The problem is not so much that there are no emergencies but that the apocalyptic mindset treats every issue as an emergency. And even if there are emergencies, this mode of thinking short-circuits any meaningful reflection. We need more “Don’t just do something, stand there” in our national politics. That’s as true with abortion as any other issue.
That might mean accepting short-term political losses for long-term ecclesial gains, not to mention political gains. It might also mean doing the important but slow work of seeking real change in political parties, from which many Catholics have become disaffected even as they have failed to find a home elsewhere.
Secularism is here in America. What will Christians do about it?
Behind all of this, however, must be a spiritual renewal. How Christians approach neuralgic issues of American life, including on race, economics and sexuality, will have to change and deepen. This renewal alone might be the most attractive thing the church can do. After all, secularism does not mean that people are not seeking to put their faith in something.

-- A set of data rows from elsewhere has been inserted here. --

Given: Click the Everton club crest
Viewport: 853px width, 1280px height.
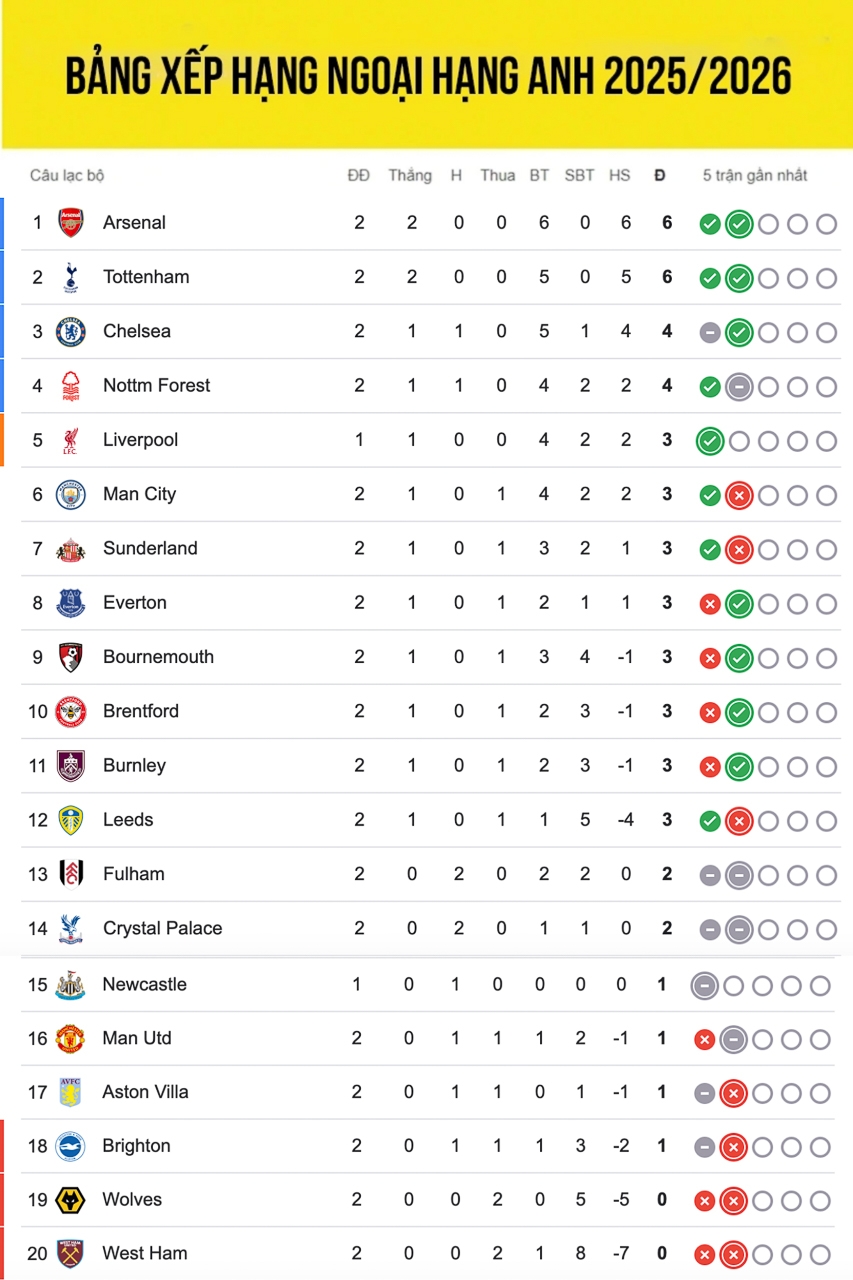Looking at the screenshot, I should (x=71, y=602).
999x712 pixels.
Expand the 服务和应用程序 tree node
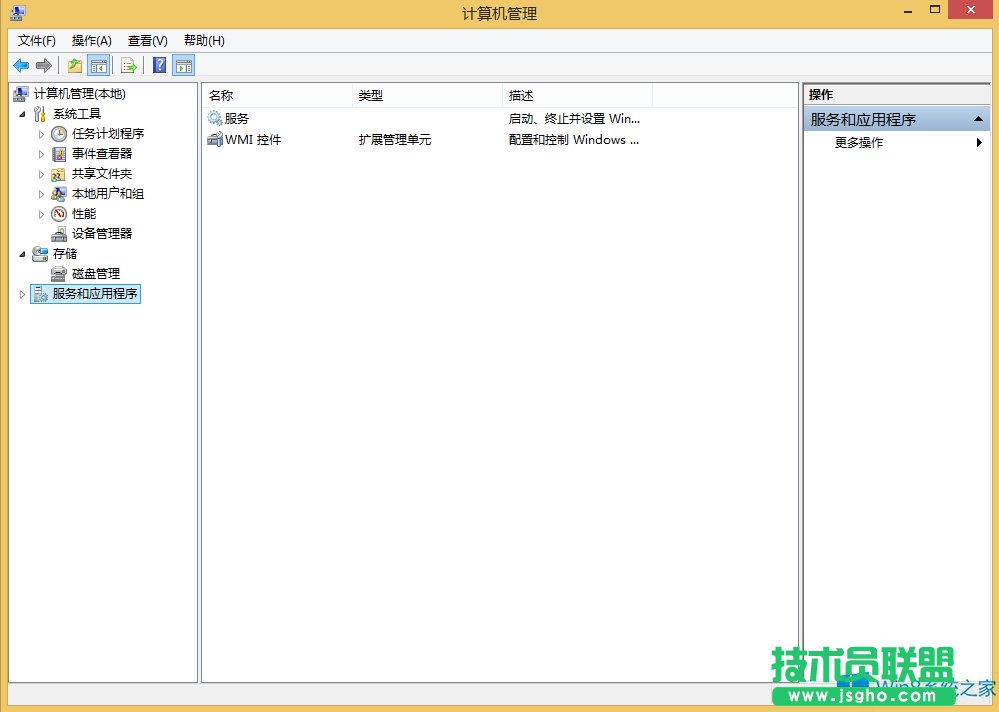click(x=22, y=294)
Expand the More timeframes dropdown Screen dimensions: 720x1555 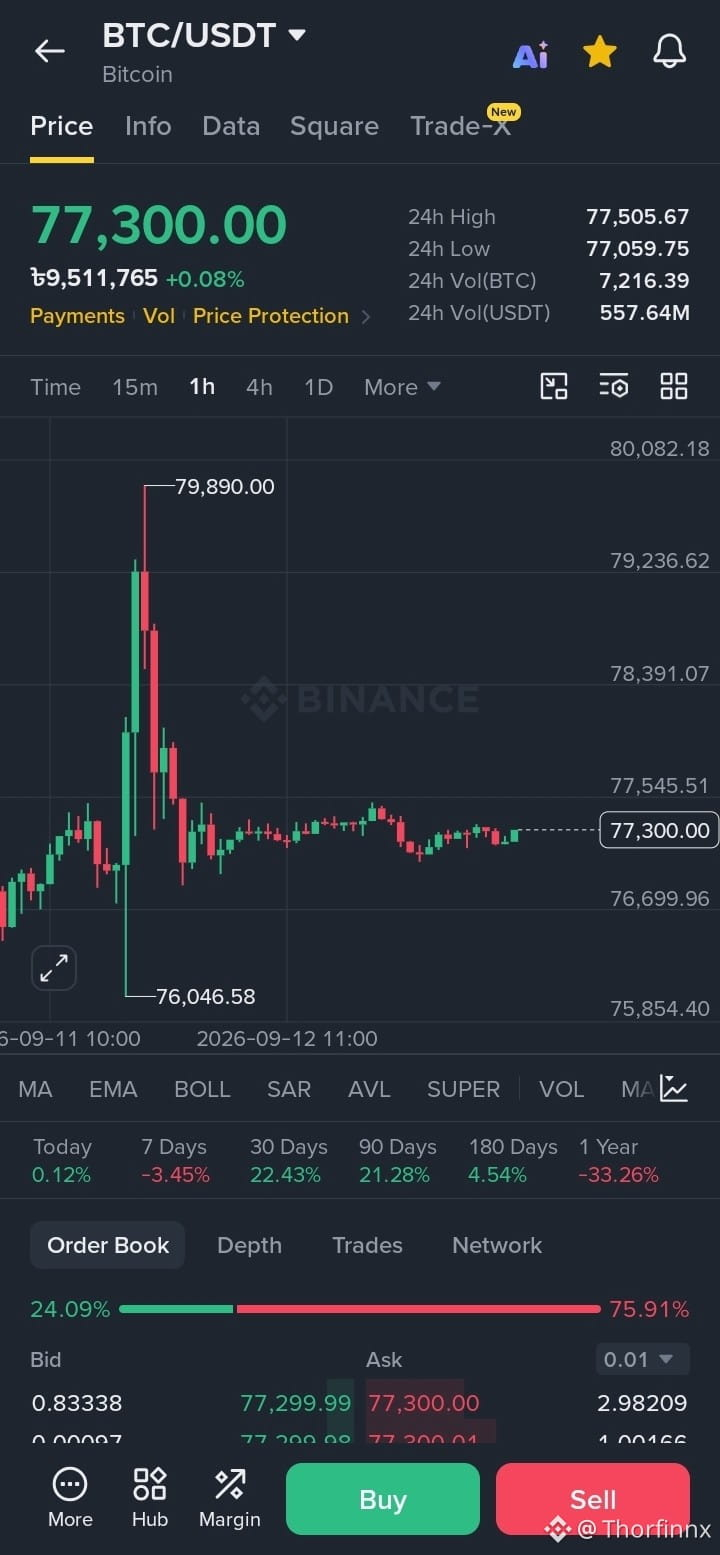point(402,387)
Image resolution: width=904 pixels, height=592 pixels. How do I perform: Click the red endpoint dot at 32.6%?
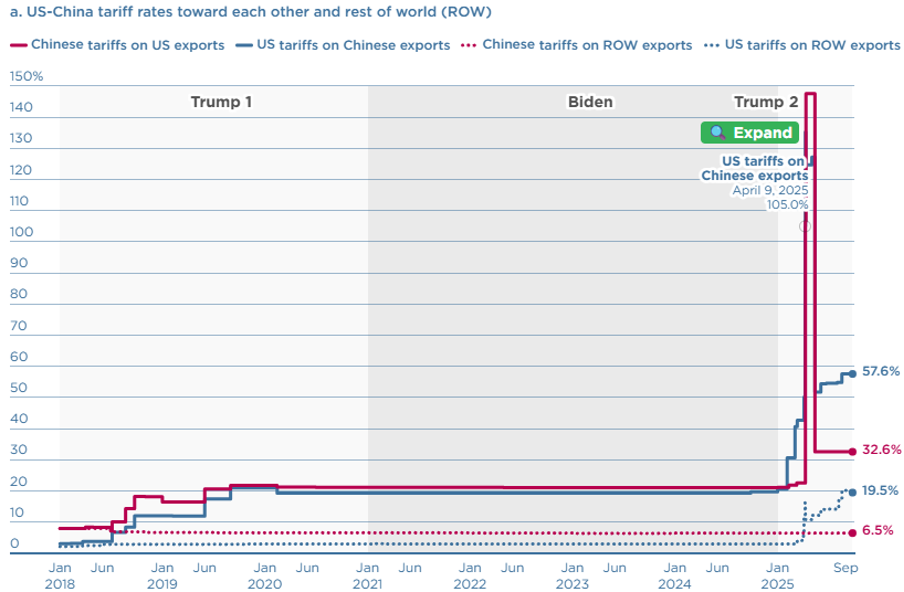852,451
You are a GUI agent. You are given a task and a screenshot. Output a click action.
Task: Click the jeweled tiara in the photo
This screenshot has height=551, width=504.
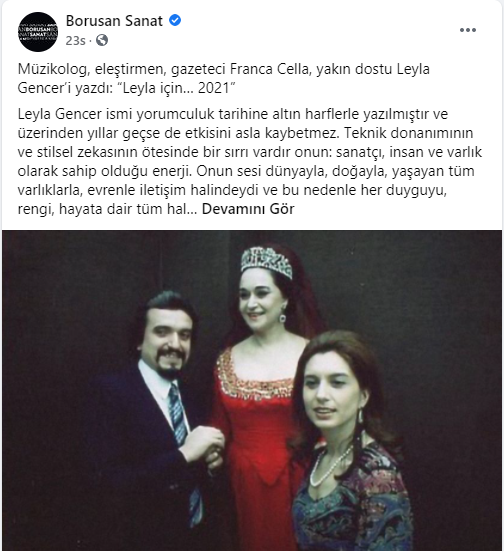click(x=266, y=261)
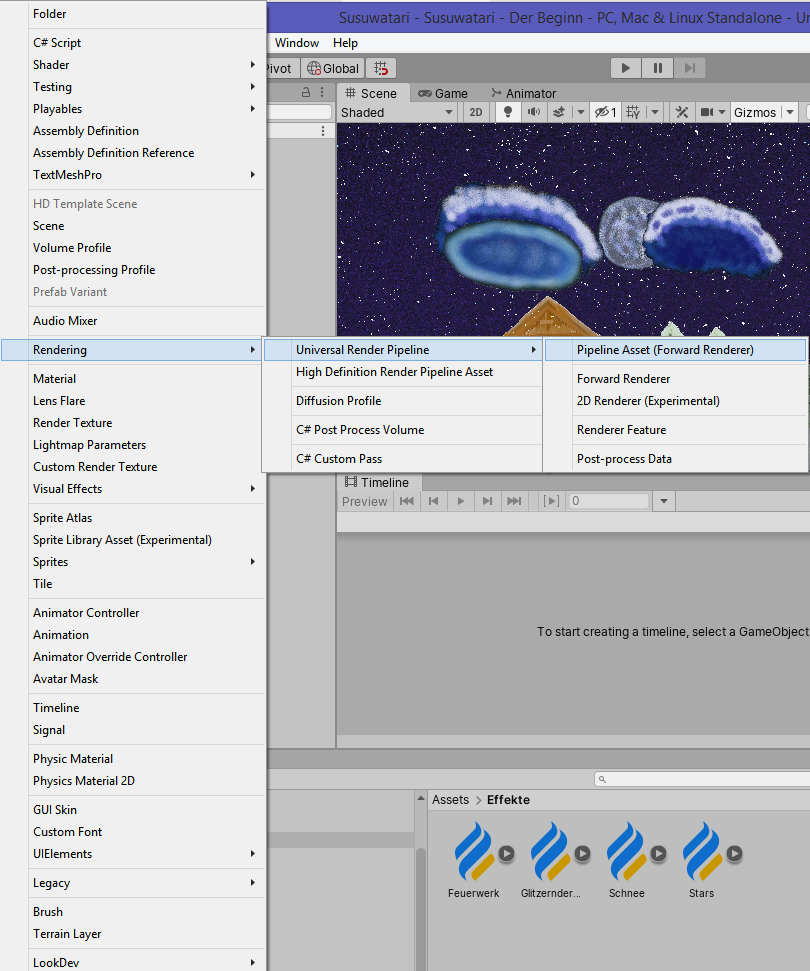
Task: Toggle scene audio with the speaker icon
Action: (534, 112)
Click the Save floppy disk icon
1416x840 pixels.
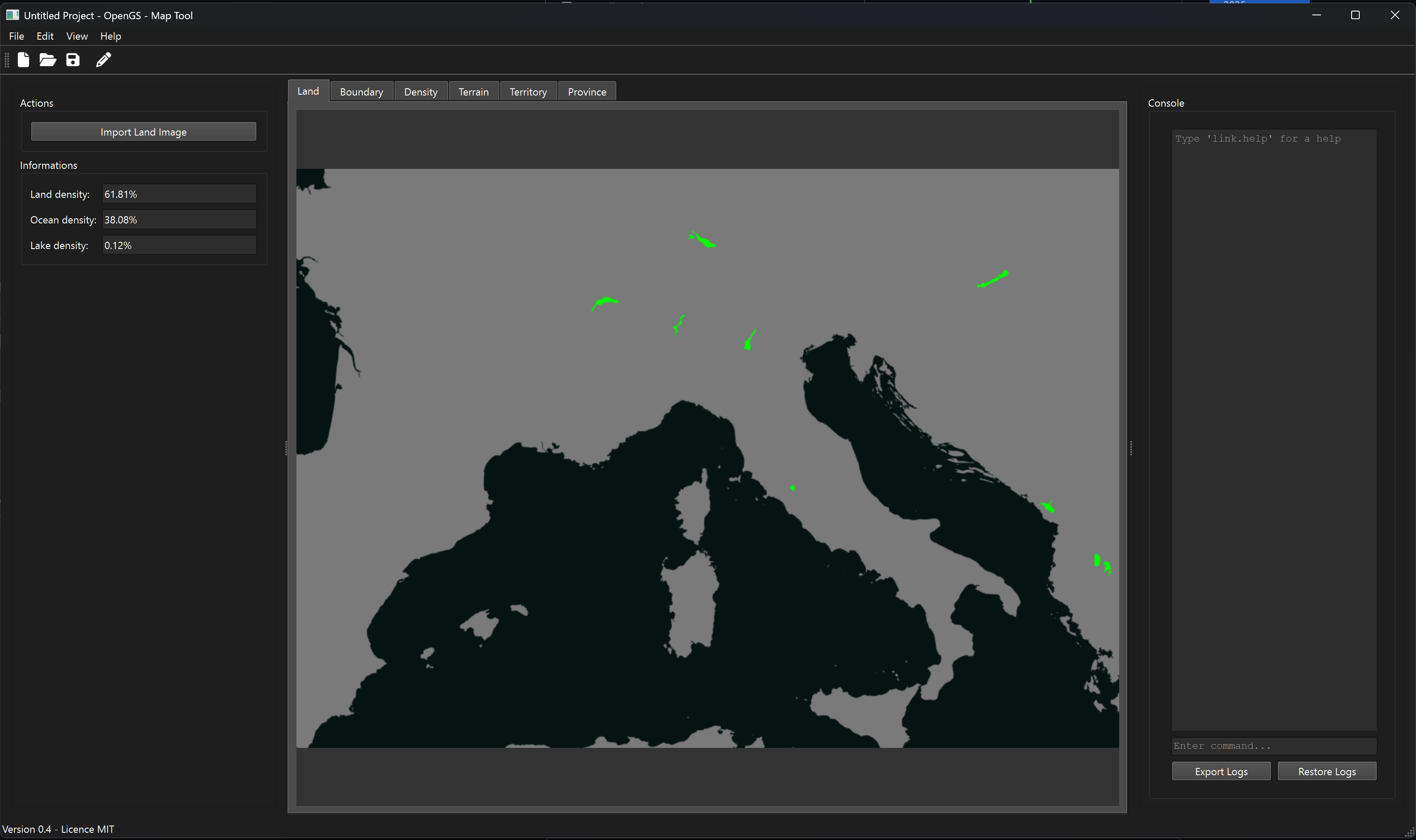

The spiritual energy on the left is quite strong, although not rooted in traditional churches.
Secularism is here in America. What will Christians do about it? Many Catholics will respond to this data by arguing that it would not be the case if their side were winning. But Catholics are well-represented in both major parties, and Catholicism is still in decline across the country.
What has to be avoided is “inevitabilism”: the belief that one’s side will eventually prevail in the nation’s politics, once the right people and conditions are in place.
Public life is a lot messier than that, far more contingent. And the belief that one side or another will eventually prevail risks confusing the inevitability of God’s triumph with our own. But such is the Christian temptation in politics: hubris.